## Tasks
**a)** In the passage on public-private partnership, which resolution names science, technology, innovation, and digital transformation as breakthrough drivers of national development?
**b)** List every keyword given at the top of the passage on public-private partnership.

--- Begin Selection ---

Keywords: Public-private partnership; high-tech innovation; innovation policy;
Vietnam; science and technology; PPP governance.
1. Introduction
High-tech innovation has become a central driver of productivity, competitiveness,
and structural transformation in the era of the Fourth Industrial Revolution. For Vietnam,
strengthening science, technology, innovation, and digital transformation is no longer
only a sectoral objective; it is a strategic requirement for achieving sustainable growth,
escaping the middle-income trap, and improving national resilience in an increasingly
technology-driven global economy. In this context, PPP is receiving growing attention as a
policy instrument capable of mobilizing private resources, distributing innovation risks,
and accelerating the transition from research to commercialization.
Recent policy orientations of the Party and the State have reinforced this direction.
Resolution No. 57-NQ/TW (2024) identifies science, technology, innovation, and digital
transformation as breakthrough drivers of national development and emphasizes the
need to mobilize social resources through stronger public-private cooperation. This policy
orientation reflects a broader shift in development thinking: instead of relying mainly on
public funding and state-led administrative allocation, the government is increasingly
seeking to build enabling institutions through which enterprises, research organizations,
and public agencies can jointly create and apply new technologies.

--- End Selection ---
--- Begin Given entries ---

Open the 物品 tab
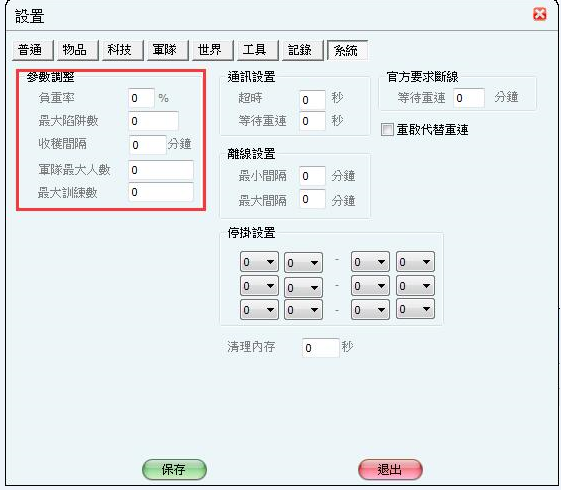 [x=78, y=50]
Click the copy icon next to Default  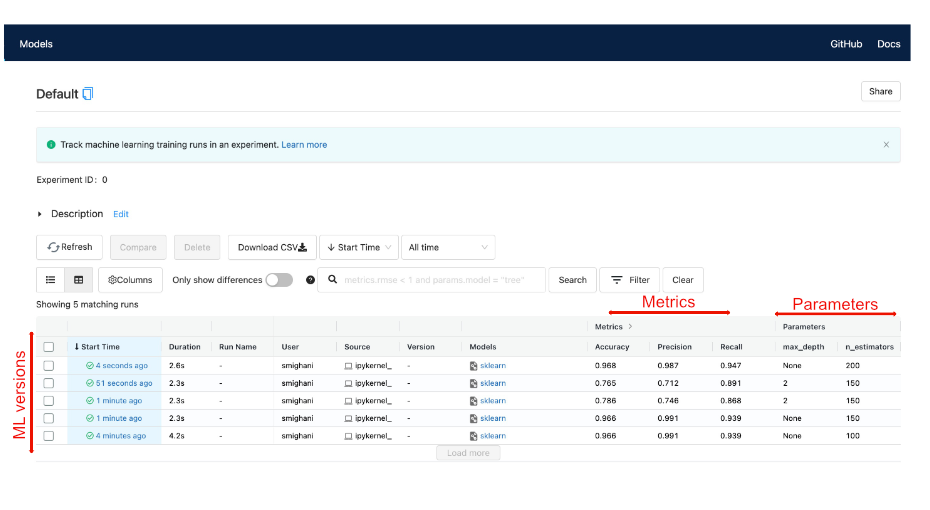88,94
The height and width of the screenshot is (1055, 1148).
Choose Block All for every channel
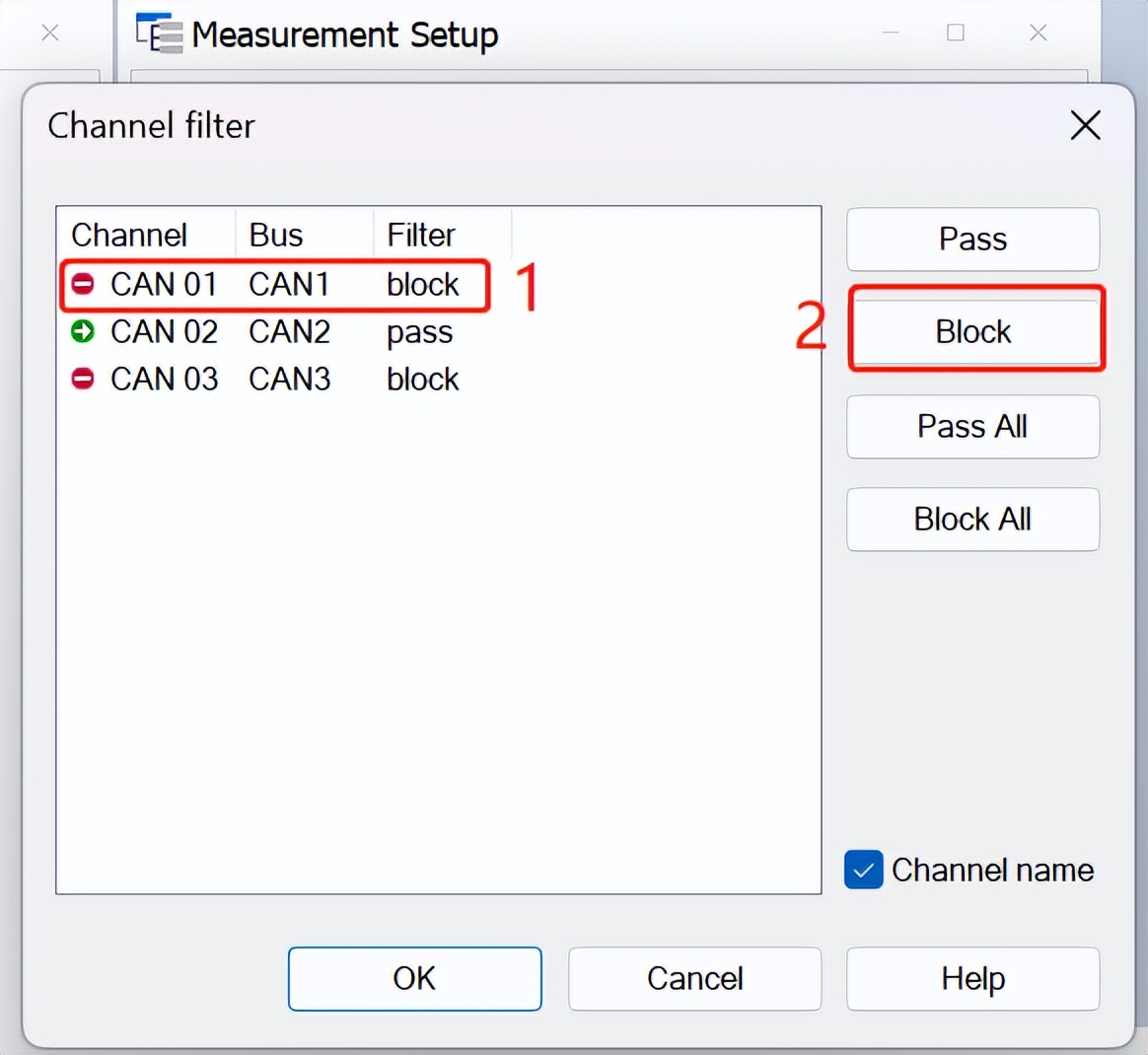[972, 519]
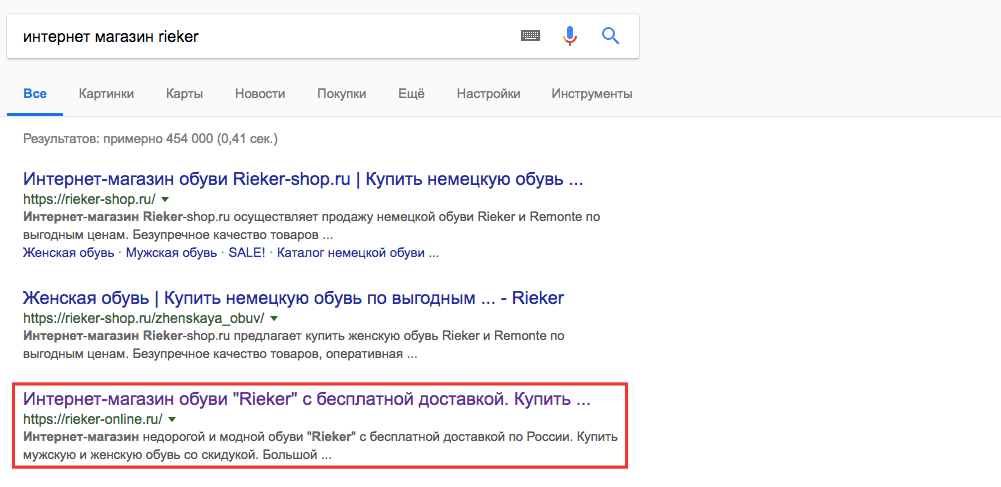Open Инструменты search tools
1001x487 pixels.
[591, 94]
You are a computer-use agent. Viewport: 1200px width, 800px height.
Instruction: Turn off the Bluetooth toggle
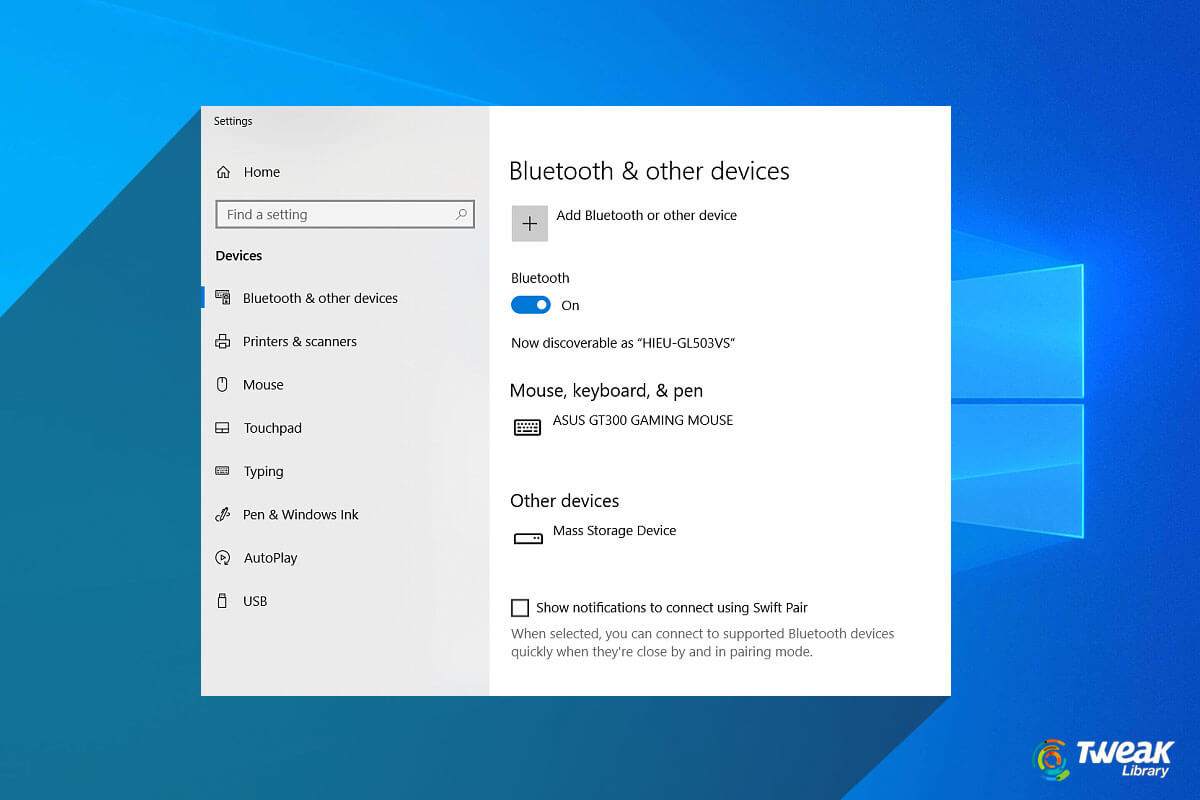[531, 304]
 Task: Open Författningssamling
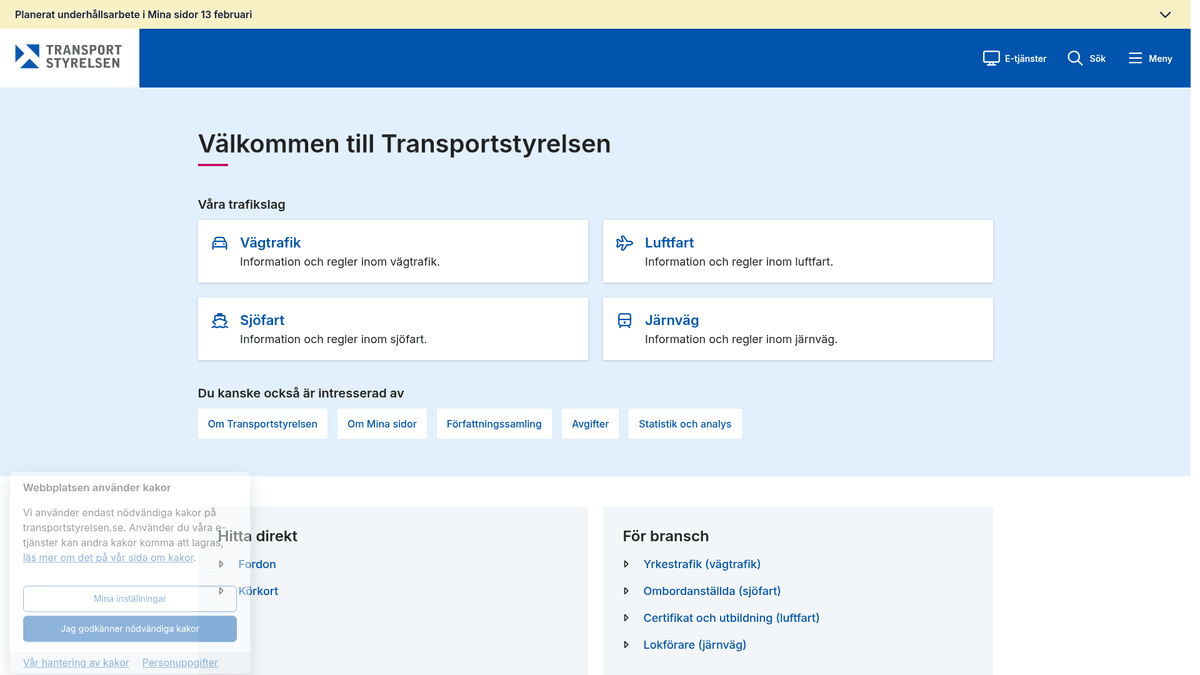pos(494,423)
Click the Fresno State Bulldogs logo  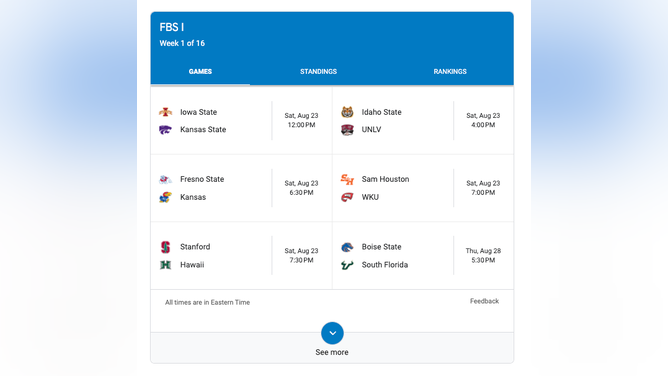[165, 179]
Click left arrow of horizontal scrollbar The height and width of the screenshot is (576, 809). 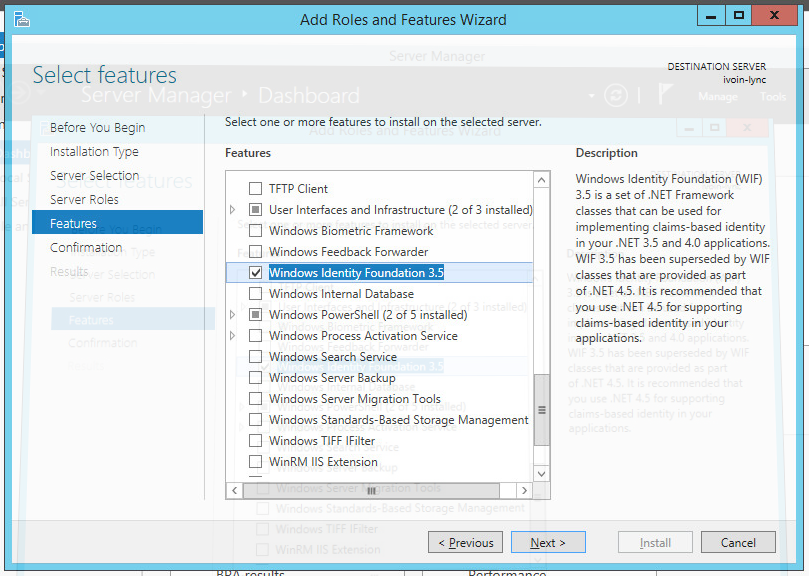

--- End Given entries ---

## Answers for the tasks
**a)** Resolution No. 57-NQ/TW (2024)

**b)** Public-private partnership; high-tech innovation; innovation policy; Vietnam; science and technology; PPP governance